__EXERCISE INSTRUCTIONS__: The answer is to contain only the line containing "Task: Click the Report Download button" and the lines after it through the last one, each reproduced exactly as it appears below.

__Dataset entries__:
┏━━
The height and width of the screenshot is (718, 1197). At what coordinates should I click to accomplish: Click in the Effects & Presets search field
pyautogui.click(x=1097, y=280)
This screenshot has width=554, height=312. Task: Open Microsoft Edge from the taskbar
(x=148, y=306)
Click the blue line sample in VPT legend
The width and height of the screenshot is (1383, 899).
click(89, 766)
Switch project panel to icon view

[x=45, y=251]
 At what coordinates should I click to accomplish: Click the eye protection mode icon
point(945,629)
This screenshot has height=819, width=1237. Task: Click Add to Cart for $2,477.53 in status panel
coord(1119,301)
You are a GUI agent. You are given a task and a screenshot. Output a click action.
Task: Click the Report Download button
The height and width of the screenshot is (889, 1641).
┗━━
__COMPLETED EXERCISE__:
Task: Click the Report Download button
The height and width of the screenshot is (889, 1641).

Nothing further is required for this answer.